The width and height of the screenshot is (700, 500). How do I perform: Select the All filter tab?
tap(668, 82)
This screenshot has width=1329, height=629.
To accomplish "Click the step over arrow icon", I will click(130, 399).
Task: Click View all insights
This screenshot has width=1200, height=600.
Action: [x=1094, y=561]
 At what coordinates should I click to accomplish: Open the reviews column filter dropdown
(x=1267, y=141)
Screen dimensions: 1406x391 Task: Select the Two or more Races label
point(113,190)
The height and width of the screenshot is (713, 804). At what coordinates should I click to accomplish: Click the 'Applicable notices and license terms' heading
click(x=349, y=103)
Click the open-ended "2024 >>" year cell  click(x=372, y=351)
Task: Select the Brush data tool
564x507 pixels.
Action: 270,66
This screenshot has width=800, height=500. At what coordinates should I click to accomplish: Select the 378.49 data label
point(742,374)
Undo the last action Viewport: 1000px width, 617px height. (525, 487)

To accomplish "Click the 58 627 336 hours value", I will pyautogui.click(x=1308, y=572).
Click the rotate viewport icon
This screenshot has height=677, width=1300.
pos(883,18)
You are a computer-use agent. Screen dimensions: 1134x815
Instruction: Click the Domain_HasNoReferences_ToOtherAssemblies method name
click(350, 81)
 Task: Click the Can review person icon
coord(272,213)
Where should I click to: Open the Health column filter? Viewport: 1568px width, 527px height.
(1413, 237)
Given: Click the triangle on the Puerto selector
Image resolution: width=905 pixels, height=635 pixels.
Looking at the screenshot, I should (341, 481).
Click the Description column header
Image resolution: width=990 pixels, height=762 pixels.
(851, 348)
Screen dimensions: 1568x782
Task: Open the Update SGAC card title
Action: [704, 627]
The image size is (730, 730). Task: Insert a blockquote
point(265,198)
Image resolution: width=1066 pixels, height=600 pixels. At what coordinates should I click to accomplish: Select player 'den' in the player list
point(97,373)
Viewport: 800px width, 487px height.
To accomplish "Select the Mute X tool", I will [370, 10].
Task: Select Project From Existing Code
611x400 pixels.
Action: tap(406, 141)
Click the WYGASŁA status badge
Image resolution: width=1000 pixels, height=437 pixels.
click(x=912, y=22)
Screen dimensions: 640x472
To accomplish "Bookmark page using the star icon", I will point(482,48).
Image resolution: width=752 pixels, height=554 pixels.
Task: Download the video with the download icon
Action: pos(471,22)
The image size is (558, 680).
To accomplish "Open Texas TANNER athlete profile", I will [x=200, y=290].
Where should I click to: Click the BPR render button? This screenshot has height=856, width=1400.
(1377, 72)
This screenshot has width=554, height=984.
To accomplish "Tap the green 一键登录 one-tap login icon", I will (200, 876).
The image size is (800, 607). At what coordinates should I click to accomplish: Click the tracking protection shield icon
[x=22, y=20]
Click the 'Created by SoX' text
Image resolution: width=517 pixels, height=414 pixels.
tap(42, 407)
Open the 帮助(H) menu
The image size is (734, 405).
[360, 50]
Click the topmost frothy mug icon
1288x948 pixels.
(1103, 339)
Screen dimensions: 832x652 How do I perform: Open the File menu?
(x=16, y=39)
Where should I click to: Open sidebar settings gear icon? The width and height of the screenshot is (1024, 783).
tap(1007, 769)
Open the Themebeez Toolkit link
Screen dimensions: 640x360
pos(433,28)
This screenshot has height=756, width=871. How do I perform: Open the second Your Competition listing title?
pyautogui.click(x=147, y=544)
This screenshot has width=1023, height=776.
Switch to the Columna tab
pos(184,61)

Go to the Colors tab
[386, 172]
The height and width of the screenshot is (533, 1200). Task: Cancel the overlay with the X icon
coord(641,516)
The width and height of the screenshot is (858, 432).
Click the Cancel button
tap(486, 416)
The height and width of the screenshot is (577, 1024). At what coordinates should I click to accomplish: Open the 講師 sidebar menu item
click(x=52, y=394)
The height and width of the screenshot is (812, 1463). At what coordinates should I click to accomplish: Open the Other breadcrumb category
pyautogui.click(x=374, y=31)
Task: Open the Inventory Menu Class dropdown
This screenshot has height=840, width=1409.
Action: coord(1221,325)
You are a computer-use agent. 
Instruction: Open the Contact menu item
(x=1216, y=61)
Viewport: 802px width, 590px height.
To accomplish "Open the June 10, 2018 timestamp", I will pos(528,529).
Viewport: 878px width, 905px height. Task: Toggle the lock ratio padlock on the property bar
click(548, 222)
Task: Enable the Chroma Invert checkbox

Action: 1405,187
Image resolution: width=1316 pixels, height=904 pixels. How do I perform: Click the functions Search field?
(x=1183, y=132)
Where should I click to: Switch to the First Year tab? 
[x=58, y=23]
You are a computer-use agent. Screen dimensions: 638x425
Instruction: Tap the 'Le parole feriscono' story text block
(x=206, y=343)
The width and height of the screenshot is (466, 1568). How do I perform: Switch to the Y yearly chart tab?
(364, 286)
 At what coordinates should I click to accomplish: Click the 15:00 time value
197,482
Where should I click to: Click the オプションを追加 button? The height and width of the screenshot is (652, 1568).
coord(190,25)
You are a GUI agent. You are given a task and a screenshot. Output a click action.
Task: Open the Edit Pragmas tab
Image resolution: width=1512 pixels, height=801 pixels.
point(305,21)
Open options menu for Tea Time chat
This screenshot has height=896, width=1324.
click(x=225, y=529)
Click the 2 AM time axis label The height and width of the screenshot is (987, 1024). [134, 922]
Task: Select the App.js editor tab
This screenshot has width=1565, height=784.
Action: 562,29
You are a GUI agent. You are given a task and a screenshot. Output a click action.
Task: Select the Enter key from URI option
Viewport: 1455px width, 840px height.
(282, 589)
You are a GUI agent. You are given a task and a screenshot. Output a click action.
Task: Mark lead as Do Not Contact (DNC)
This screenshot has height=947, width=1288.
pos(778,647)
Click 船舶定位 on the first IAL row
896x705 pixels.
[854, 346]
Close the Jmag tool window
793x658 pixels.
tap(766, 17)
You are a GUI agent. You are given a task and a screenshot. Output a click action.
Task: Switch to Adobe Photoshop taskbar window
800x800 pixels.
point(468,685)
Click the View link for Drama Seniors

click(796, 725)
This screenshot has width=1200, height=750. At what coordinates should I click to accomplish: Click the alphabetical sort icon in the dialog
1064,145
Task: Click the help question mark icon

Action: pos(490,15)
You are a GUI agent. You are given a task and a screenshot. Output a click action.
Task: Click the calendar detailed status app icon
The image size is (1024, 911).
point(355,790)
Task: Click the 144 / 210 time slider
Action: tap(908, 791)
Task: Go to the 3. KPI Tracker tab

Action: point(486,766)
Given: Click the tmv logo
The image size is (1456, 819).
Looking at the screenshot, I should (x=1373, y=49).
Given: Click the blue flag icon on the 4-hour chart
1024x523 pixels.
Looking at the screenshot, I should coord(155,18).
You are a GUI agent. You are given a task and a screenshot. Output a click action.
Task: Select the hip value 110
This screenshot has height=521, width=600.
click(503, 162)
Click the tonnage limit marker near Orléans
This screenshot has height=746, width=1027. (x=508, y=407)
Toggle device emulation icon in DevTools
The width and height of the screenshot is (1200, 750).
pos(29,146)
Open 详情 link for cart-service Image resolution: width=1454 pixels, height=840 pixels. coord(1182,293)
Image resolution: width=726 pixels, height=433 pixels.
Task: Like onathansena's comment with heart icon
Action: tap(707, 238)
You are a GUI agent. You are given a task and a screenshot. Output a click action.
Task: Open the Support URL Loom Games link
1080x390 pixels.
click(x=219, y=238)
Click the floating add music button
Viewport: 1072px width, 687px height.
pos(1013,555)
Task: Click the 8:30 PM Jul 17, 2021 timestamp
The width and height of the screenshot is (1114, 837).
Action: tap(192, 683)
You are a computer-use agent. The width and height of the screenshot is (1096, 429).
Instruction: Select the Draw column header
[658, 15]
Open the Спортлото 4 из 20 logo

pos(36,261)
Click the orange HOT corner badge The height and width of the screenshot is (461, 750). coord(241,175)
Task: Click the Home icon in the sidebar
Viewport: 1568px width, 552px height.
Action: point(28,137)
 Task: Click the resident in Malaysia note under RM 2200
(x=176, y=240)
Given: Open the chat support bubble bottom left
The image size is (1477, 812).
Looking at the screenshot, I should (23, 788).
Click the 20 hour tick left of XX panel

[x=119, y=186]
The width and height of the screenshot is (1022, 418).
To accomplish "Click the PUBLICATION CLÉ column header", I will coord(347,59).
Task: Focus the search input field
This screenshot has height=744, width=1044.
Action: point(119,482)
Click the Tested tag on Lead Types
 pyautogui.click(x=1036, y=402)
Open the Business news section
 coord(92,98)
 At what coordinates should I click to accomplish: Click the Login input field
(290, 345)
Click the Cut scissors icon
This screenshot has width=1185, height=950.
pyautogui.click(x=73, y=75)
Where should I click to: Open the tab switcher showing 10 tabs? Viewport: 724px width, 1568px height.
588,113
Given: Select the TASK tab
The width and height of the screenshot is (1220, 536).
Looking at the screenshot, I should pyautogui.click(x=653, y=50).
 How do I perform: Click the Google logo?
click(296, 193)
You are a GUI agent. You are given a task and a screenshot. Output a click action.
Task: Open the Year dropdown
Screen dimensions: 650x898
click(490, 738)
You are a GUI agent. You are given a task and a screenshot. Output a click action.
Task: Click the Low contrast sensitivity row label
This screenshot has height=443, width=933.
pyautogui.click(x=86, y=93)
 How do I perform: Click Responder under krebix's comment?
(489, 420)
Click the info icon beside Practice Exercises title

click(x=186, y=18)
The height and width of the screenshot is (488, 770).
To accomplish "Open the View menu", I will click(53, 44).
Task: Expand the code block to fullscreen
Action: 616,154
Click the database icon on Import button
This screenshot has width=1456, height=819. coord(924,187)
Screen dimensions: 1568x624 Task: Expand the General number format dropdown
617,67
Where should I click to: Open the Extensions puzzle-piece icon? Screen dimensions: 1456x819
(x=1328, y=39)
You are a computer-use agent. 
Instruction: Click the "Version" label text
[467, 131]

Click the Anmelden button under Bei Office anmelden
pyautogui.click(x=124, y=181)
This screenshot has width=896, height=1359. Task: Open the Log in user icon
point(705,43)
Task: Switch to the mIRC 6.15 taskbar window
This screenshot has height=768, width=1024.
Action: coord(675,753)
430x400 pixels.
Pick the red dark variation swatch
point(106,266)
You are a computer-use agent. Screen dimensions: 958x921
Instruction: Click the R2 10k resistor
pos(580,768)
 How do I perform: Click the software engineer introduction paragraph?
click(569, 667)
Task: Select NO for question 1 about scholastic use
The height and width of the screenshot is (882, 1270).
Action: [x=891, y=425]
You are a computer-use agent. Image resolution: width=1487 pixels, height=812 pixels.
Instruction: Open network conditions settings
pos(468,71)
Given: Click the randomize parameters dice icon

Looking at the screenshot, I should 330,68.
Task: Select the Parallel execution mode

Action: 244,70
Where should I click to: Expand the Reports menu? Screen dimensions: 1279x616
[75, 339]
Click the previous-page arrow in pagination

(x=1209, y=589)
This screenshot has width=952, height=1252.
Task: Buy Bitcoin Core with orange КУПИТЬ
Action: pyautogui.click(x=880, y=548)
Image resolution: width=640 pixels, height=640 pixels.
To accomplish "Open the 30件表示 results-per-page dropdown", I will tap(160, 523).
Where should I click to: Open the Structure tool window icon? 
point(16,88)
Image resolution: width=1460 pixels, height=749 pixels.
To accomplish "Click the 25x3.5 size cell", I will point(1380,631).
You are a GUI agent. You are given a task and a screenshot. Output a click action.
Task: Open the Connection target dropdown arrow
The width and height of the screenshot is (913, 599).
-----
TASK DETAILS: Update the stretch of the listing from its start through the line containing "point(113,190)" by replacing "screenshot" with "screen capture" and keeping everything else the same.

CORRECT ANSWER:
The width and height of the screen capture is (700, 500). How do I perform: Select the All filter tab?
tap(668, 82)
This screen capture has width=1329, height=629.
To accomplish "Click the step over arrow icon", I will click(130, 399).
Task: Click View all insights
This screen capture has width=1200, height=600.
Action: [x=1094, y=561]
 At what coordinates should I click to accomplish: Open the reviews column filter dropdown
(x=1267, y=141)
Screen dimensions: 1406x391 Task: Select the Two or more Races label
point(113,190)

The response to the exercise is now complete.